しかし、上司と部下なんて一番厄介な立場で、そう簡単に自分の気持ちを伝えることなどできるはずがない。
道で偶然会ったのは奇跡に近い出来事で、そこを狙わない手はないと思ったから。

「西嶋さんにはあたしより、久保さんの方がお似合いだと」

久保さんとは、先ほどの忘年会の席でそれとなく西嶋さんにイヴの誘いをしていた女性のこと。
香里だって気持は嬉しいが、どうしても自分より彼女の方がお似合いだと思ってしまう。

「俺が桜木の相手じゃ、似合わないのか?」
「いえ、あたしが西嶋さんに似合わないんです。
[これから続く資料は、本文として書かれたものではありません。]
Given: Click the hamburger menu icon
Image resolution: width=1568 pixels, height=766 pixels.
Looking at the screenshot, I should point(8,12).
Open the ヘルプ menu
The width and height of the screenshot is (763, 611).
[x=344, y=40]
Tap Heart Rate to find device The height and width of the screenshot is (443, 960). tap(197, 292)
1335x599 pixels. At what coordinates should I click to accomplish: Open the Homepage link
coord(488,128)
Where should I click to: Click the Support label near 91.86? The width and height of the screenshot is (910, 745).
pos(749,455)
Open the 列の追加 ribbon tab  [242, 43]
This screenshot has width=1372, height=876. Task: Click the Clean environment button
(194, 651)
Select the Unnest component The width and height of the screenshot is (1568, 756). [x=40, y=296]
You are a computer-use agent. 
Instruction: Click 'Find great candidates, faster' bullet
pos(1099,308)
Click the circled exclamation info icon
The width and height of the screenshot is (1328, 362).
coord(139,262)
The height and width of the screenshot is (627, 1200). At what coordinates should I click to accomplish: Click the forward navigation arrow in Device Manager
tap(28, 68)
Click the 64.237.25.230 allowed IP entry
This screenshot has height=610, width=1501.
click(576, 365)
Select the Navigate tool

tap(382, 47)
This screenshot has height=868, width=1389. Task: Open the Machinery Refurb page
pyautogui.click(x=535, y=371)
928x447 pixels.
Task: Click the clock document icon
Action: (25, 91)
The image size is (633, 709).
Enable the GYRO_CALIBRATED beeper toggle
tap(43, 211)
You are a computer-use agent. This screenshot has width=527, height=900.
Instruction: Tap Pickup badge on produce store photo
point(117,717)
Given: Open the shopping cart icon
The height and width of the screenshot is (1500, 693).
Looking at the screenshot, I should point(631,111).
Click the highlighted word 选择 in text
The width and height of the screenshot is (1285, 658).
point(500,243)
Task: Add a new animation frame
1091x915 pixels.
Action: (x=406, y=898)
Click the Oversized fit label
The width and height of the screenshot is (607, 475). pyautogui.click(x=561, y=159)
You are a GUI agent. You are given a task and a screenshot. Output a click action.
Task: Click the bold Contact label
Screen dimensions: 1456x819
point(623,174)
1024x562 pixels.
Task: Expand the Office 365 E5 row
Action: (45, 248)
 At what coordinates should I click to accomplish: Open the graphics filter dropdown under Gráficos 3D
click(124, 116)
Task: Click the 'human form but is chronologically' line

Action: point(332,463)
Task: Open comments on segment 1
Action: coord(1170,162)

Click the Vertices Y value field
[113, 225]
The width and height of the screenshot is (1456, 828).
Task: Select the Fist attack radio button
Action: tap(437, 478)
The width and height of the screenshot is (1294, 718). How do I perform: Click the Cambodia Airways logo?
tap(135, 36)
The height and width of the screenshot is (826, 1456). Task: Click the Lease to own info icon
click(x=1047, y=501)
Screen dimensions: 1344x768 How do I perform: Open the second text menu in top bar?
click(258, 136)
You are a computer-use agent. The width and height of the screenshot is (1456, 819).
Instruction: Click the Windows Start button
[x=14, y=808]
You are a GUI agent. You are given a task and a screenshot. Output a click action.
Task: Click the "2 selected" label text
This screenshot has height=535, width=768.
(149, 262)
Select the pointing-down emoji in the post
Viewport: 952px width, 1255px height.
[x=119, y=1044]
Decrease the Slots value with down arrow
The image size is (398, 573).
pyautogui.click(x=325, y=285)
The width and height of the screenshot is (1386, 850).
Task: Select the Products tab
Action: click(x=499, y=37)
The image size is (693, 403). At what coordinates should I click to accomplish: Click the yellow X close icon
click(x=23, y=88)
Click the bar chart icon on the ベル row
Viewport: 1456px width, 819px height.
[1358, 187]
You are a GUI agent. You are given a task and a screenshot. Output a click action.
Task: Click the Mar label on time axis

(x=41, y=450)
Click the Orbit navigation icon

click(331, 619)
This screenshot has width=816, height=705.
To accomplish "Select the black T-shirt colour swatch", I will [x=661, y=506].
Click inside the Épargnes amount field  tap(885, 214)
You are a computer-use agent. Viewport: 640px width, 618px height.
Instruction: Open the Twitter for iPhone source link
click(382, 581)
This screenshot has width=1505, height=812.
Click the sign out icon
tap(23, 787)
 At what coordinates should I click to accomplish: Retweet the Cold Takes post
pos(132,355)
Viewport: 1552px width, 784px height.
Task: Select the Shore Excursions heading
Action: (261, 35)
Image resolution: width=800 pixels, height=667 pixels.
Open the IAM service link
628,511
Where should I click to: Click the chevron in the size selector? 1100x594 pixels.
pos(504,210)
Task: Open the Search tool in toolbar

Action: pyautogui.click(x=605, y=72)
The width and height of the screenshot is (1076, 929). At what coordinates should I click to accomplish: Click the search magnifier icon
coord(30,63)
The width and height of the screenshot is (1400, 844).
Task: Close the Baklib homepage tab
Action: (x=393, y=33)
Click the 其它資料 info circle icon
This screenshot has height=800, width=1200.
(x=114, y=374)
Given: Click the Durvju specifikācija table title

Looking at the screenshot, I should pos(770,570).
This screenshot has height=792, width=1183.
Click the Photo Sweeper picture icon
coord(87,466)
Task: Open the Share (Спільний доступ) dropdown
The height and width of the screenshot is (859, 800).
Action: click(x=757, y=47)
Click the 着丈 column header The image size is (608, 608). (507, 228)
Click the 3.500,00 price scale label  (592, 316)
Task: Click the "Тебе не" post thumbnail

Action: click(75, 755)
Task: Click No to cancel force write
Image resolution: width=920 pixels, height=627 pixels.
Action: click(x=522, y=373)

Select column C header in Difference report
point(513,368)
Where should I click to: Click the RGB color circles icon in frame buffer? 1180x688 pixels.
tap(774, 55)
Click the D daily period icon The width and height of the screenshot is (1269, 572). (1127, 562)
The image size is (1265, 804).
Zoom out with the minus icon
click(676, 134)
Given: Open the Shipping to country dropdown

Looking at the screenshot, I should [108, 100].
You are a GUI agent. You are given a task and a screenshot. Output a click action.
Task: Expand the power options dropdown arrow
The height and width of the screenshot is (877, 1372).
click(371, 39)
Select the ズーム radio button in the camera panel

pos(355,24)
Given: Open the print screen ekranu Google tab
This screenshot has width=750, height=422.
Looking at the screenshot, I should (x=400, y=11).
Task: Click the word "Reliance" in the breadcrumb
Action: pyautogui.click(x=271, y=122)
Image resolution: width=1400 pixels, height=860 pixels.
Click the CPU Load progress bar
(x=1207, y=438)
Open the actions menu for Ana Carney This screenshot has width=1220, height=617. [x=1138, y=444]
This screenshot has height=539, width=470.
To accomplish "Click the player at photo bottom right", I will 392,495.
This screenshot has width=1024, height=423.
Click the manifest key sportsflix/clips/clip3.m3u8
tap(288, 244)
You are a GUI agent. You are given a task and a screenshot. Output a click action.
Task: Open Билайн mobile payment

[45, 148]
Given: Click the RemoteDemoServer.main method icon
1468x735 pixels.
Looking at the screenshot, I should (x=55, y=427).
子供だから…」

―――可愛くない上に、気配りもできない子供だから…。
こうして西嶋さんの隣にいても、あたしじゃきっと似合わない。

「似合うとか似合わないとかいうより、俺は桜木に隣にいて欲しいって思う」
「西嶋さん…」

―――そんなこと言われたら…。
どうしよう、嬉しくって泣いちゃうかも。

「俺の一方的な片想いだから、桜木がすぐに受け入れられない気持ちはわかる。でも、イヴだけは一緒に過ごしたい」

真っ直ぐに見つめられて、西嶋さんの想いがそのまま伝わってくるよう。
こんなふうに思われて、あたしは幸せ者だ。

「私でよければ、イヴを一緒に過ごして下さい」

香里の瞳にもう迷いはなかった。


NEXT
BACK
EVENT ROOM
LOVE STORY
TOP


Copyright(c)2006-2013 Jun Asahina,All rights reserved.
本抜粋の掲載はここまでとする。